#### YOUR TASK:
Please rework the personality-type forum thread by repeating everything from "You sound like" down to "may be called.", replacing "gentleness" with "warmth".

#### DOCUMENT EXTRACT ####

You sound like an INFP to me. I just don't see Ti as a strong function based on what you have written, and you present more gentleness than a devil-may-care attitude, which suggests INFP over INTP... It's hard for me to put into words, but types have certain "flavors" to them in my experience, and you don't strike me as having that INTP flavor, whatever it may be called.

Remember that types will never perfectly describe an individual. I relate to traits of INFP, INTJ, INTP and INFJ but obviously I'm not an INxx, functionally that wouldn't make much sense. Looking at cognitive functions can help narrow down your type - INTP and INFP share Ne and Si, but Ti and Fi are distinct if you examine them separately. I will say that INTPs and INFPs both are often interested in social justice, but INTPs approach this from Ti+Fe and INFPs from Fi+Te. This thread might be helpful.


----------



## LiquidLight (Oct 14, 2011)

Yea some sort of strong Fi-type. My guess is INFP, but I suppose a case could be made for ISFP, but I don't get the sense of much Ni from you (but I also don't see a lot of Si either).

#### MATERIAL PROVIDED ####

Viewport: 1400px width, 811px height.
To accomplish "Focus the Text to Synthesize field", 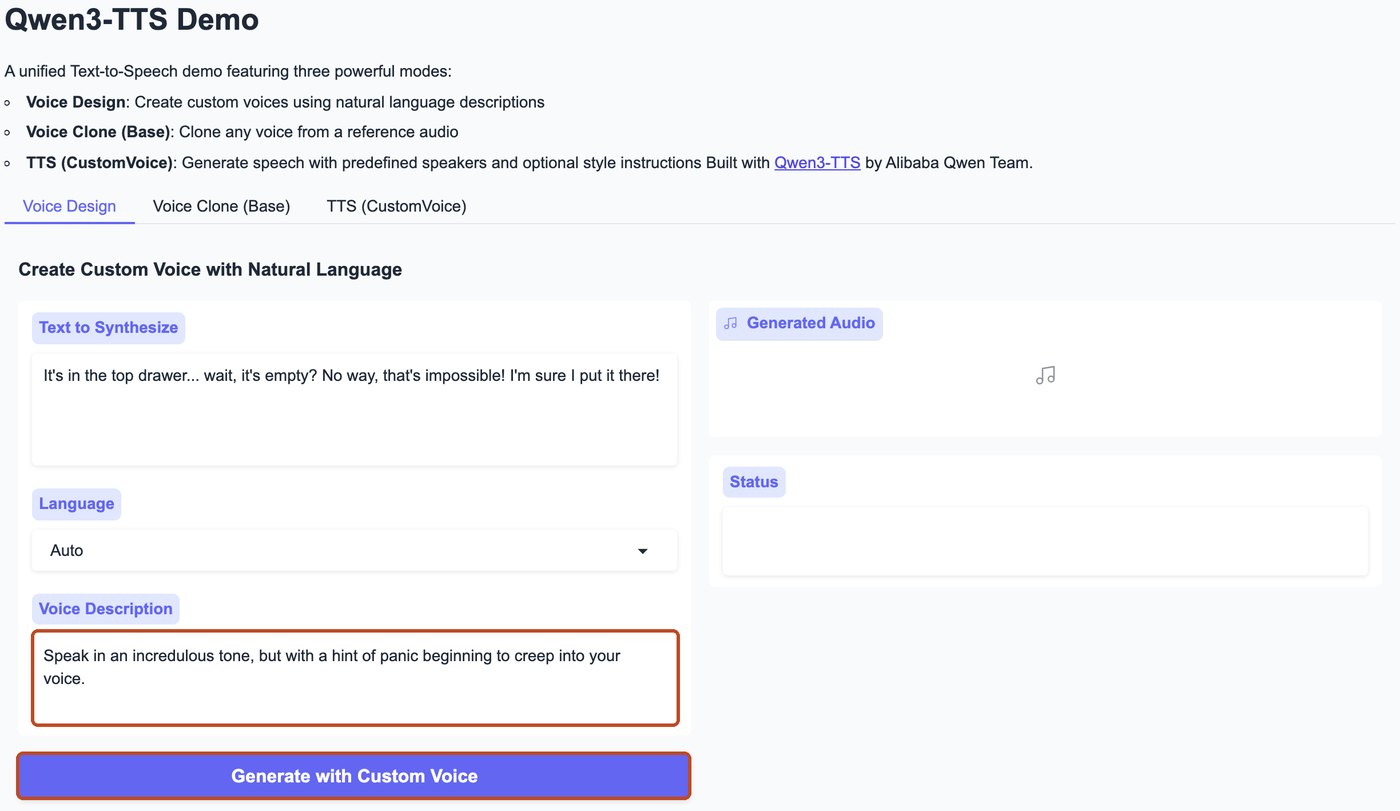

####

#### ANSWER FOR THIS EXERCISE:
You sound like an INFP to me. I just don't see Ti as a strong function based on what you have written, and you present more warmth than a devil-may-care attitude, which suggests INFP over INTP... It's hard for me to put into words, but types have certain "flavors" to them in my experience, and you don't strike me as having that INTP flavor, whatever it may be called.